__PROBLEM STATEMENT__.
Type out the listing below exactly. Pictures stay out of it.

__GIVEN ENTRIES__.
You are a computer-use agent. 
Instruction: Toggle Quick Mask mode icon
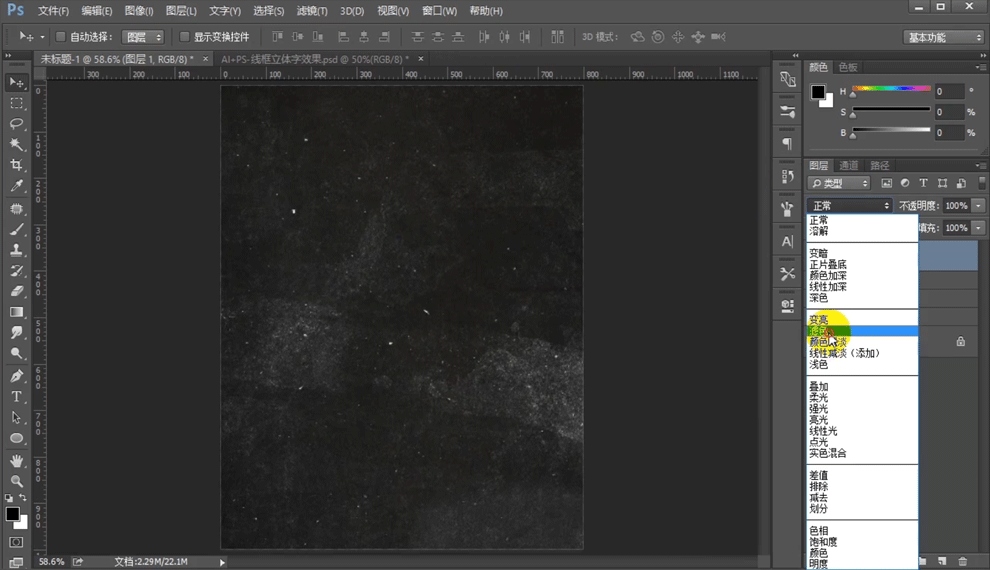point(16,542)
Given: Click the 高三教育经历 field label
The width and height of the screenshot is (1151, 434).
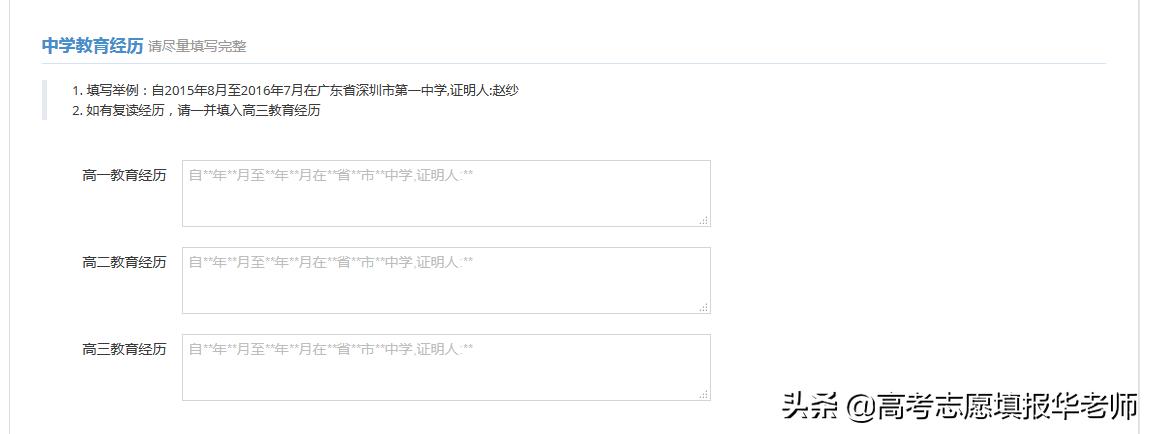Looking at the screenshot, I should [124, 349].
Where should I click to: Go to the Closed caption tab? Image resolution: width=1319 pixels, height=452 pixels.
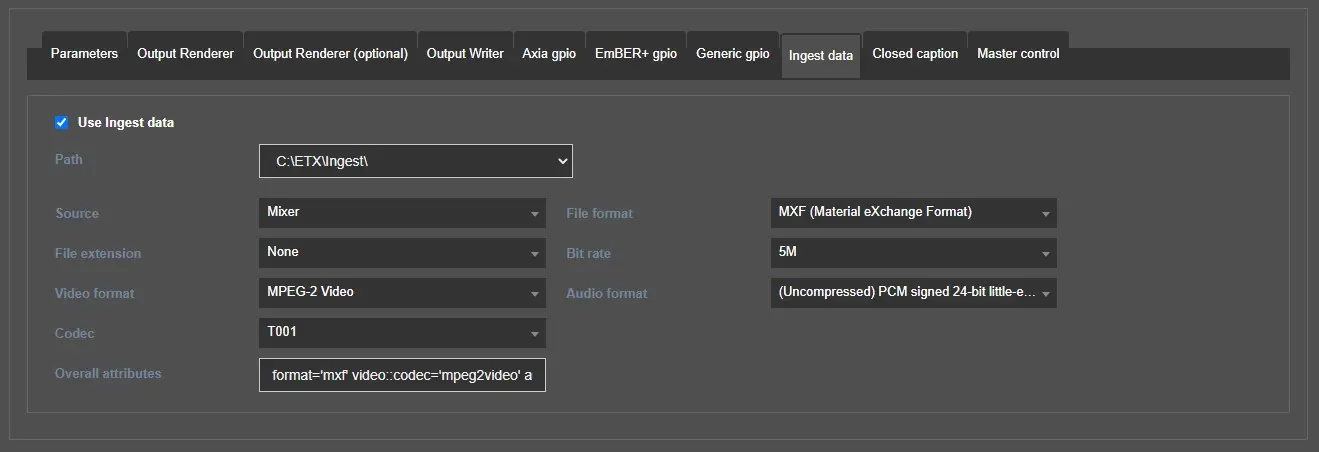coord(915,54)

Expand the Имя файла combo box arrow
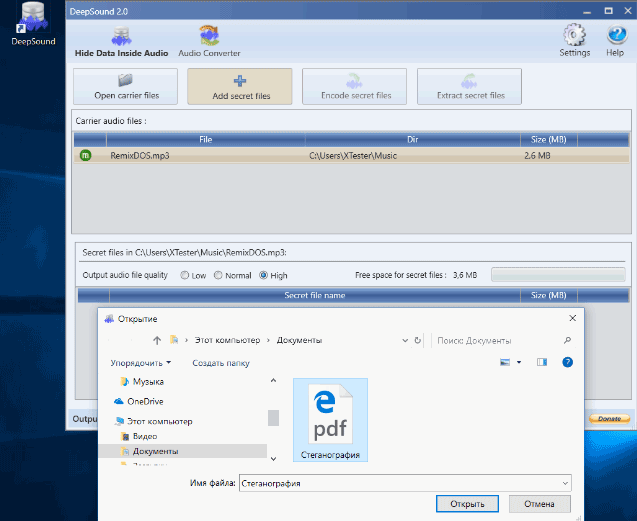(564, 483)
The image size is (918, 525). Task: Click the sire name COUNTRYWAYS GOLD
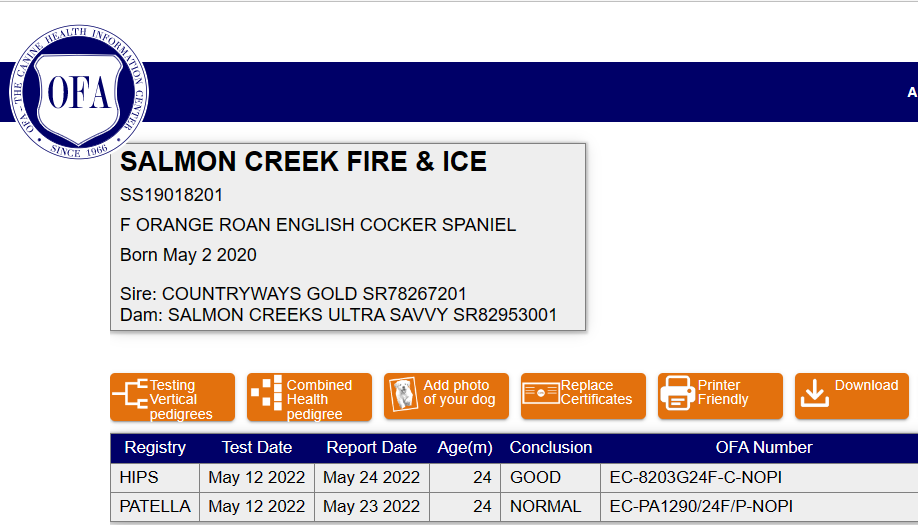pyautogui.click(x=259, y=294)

__RESULT FOR THIS TASK__.
You are a computer-use agent. 
Instruction: Toggle Quick Mask mode icon
point(16,542)
Given: Click the 高三教育经历 field label
The width and height of the screenshot is (1151, 434).
Looking at the screenshot, I should [124, 349].
Where should I click to: Go to the Closed caption tab? Image resolution: width=1319 pixels, height=452 pixels.
coord(915,54)

Expand the Имя файла combo box arrow
(564, 483)
The image size is (918, 525). Task: Click the sire name COUNTRYWAYS GOLD
pyautogui.click(x=259, y=294)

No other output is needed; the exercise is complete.